• Data for this exercise:

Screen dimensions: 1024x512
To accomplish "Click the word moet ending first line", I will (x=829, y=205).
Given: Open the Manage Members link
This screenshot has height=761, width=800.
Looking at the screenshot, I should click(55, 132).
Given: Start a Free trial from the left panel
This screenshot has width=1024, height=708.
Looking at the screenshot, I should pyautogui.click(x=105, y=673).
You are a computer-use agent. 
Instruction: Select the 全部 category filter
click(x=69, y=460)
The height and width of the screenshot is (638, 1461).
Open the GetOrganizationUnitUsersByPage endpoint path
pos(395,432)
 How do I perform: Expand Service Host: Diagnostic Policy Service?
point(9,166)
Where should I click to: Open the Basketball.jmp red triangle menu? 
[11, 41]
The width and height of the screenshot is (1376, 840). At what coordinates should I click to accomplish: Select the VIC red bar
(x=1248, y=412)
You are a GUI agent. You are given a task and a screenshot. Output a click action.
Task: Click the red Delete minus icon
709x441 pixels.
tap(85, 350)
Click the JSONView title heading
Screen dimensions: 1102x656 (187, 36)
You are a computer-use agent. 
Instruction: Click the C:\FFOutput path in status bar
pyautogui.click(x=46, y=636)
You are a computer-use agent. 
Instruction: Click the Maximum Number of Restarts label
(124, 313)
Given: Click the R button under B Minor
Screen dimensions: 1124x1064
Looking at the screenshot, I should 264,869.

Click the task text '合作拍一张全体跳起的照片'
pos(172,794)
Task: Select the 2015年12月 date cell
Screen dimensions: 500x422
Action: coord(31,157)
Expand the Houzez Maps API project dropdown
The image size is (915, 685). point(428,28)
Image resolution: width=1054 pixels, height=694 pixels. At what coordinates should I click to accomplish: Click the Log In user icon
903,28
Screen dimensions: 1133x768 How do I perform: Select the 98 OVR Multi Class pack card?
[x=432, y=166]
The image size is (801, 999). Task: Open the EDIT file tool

• What you will do: Copy out the entries from the material above, matching each one exactly.

• Result of this task:
Screen dimensions: 1024x512
To accomplish "Click the word moet ending first line", I will (x=829, y=205).
Given: Open the Manage Members link
This screenshot has height=761, width=800.
Looking at the screenshot, I should click(55, 132).
Given: Start a Free trial from the left panel
This screenshot has width=1024, height=708.
Looking at the screenshot, I should pyautogui.click(x=105, y=673).
You are a computer-use agent. 
Instruction: Select the 全部 category filter
click(x=69, y=460)
The height and width of the screenshot is (638, 1461).
Open the GetOrganizationUnitUsersByPage endpoint path
pos(395,432)
 How do I perform: Expand Service Host: Diagnostic Policy Service?
point(9,166)
Where should I click to: Open the Basketball.jmp red triangle menu? 
[11, 41]
The width and height of the screenshot is (1376, 840). At what coordinates should I click to accomplish: Select the VIC red bar
(x=1248, y=412)
You are a GUI agent. You are given a task and a screenshot. Output a click action.
Task: Click the red Delete minus icon
709x441 pixels.
tap(85, 350)
Click the JSONView title heading
Screen dimensions: 1102x656 (187, 36)
You are a computer-use agent. 
Instruction: Click the C:\FFOutput path in status bar
pyautogui.click(x=46, y=636)
You are a computer-use agent. 
Instruction: Click the Maximum Number of Restarts label
(124, 313)
Given: Click the R button under B Minor
Screen dimensions: 1124x1064
Looking at the screenshot, I should 264,869.

Click the task text '合作拍一张全体跳起的照片'
pos(172,794)
Task: Select the 2015年12月 date cell
Screen dimensions: 500x422
Action: coord(31,157)
Expand the Houzez Maps API project dropdown
The image size is (915, 685). point(428,28)
Image resolution: width=1054 pixels, height=694 pixels. At what coordinates should I click to accomplish: Click the Log In user icon
903,28
Screen dimensions: 1133x768 How do I perform: Select the 98 OVR Multi Class pack card?
[x=432, y=166]
The image size is (801, 999). Task: Open the EDIT file tool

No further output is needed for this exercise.